The Crack

A short story by AD Bane

When had it first appeared? He didn’t know. Certainly it had always been there. At least it seemed as if it always had been. But was it really? He couldn’t help but wonder. On very cold nights when the fire died down he would sit on the hearth and think about it. At least he thought he would: he certainly meant to, but he always found his mind wandering to other things – the broken pump handle that hadn’t worked in years, the cracked cobblestones at the front door, the rotted steps over which he always had to pass, the creak of the old swing in the yard: even the hedges needed a trim, for they were growing into the lane. And still he couldn’t bring himself to think of it. Oh yes, he knew it was there: he’d seen it. There next to the mantel piece he’d glimpsed it once so very long ago, only just at the corner of his eye. It was so long and dark, etched into the wallpaper, perhaps into the plaster behind, as well. And from it there came that trickle of dark water that stained the carpet a dirty rust-brown. Every day it seemed to grow longer. Or had it? He didn’t know now. He wasn’t even certain when he’d last seen it. But surely it must’ve grown, for how it had grown upon his mind! It was all he could think of and all he could not. Long and lonely years, and he sitting there in his chair, thinking about the one thing his mind could never quite touch.
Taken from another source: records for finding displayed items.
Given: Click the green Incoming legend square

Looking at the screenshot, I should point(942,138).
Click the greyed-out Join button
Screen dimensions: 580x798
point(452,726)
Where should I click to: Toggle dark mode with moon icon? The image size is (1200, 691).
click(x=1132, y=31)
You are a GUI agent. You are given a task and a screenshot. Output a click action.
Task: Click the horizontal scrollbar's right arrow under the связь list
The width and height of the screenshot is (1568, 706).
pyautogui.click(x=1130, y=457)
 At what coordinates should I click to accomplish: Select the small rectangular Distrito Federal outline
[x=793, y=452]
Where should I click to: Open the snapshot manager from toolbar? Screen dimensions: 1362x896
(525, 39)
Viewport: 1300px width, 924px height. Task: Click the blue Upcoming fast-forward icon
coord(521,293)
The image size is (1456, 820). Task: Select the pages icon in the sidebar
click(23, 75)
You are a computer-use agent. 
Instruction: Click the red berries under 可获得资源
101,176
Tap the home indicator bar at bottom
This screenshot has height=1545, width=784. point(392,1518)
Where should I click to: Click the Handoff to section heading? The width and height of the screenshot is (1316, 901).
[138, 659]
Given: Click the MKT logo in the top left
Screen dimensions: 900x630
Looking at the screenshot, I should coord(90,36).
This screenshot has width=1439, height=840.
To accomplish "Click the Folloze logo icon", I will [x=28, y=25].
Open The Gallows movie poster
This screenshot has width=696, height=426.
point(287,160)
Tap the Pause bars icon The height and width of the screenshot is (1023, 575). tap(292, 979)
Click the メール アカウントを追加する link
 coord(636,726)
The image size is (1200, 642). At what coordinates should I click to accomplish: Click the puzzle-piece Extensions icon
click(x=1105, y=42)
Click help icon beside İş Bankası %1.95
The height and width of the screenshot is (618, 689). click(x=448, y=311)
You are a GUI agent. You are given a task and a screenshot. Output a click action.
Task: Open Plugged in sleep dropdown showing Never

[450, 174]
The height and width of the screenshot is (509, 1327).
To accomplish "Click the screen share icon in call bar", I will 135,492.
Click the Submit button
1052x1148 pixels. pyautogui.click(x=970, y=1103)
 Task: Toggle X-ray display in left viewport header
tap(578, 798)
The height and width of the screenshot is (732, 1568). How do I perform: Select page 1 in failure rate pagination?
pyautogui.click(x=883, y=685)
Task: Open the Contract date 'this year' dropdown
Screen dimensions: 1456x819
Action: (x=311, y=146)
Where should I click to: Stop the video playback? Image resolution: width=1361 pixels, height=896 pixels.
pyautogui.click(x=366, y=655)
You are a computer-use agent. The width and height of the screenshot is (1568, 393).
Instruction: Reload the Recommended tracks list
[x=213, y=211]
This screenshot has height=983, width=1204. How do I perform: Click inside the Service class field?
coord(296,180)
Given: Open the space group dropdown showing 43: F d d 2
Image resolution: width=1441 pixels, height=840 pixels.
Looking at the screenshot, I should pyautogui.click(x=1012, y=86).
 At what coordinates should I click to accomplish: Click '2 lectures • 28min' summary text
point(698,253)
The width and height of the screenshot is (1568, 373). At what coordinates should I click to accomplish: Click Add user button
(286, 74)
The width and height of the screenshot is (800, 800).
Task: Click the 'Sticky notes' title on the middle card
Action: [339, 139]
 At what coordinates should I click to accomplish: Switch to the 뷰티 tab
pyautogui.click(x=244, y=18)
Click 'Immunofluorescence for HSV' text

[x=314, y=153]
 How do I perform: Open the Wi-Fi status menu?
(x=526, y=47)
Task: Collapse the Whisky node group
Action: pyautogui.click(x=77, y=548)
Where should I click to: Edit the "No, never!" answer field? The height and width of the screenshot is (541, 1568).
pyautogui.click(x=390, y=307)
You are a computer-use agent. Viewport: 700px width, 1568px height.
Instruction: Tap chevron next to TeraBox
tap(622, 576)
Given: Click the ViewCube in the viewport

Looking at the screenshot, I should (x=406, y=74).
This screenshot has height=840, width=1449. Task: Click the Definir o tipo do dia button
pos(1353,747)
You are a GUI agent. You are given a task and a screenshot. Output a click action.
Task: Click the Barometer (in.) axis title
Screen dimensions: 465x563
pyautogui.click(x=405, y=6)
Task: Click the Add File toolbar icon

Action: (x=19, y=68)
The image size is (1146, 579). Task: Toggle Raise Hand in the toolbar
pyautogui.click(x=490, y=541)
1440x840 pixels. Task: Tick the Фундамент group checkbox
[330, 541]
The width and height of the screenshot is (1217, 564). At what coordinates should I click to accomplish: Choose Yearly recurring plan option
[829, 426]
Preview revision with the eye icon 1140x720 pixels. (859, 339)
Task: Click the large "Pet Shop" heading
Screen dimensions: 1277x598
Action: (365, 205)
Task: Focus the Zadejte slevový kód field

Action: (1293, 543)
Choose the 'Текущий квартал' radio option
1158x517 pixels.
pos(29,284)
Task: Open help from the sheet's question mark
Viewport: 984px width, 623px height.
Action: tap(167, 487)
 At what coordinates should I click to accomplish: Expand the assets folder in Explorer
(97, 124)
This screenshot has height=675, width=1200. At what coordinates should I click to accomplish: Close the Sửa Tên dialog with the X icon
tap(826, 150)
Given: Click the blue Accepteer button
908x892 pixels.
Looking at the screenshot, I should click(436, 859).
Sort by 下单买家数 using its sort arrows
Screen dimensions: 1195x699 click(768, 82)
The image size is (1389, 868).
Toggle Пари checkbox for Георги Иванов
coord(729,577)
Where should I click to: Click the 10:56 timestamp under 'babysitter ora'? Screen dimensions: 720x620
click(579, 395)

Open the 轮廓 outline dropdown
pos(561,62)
It was such a lonely old house. It stood there on the hill with the fields all about stretching away for miles and miles of wheat and rye all golden in the autumn sun and driven in the wind as far as his eye could see from the kitchen window. The house’s old memories were no different than the land that had endured its presence: the fences had all fallen to ruin, the willow was overgrown, the drive was rutted – but not that it mattered: his car hadn’t started in some years now; it only sat in the yard with the paint peeling from the fenders. And there was no one to pay him a visit, anyhow. He didn’t even now know where the key that had once turned the rusted lock in the gate could be found. Somewhere in the days now past it’d become lost to his memory, and try as he might it wasn’t a thing to be recalled. And then there was the cellar: how many years had it been since he had opened that door, and what might be found there in the darkness? He didn’t know, nor did he care to find out – not now. Perhaps in some corner of his mind he did know. But there was nothing that should be of any use. The repairs must be done, he thought. They must. It wouldn’t do any good to think of anything else. Had he not bought a new pump handle that sat in the garden shed, still in its wrappings from the hardware store? There were many stones to be found behind the house in the low drainage ditch, stones as might replace those on the walk that were cracked. And was there not also lumber down at the old mill? But for a few nails to be found in the shed, the steps would be as new. And surely a tin of oil must be lying about with years of dust collected on it. The swing wouldn’t creak anymore when a westerly wind crossed the yard. And in the cellar there was that old bucket of plaster and a pail of paint . . .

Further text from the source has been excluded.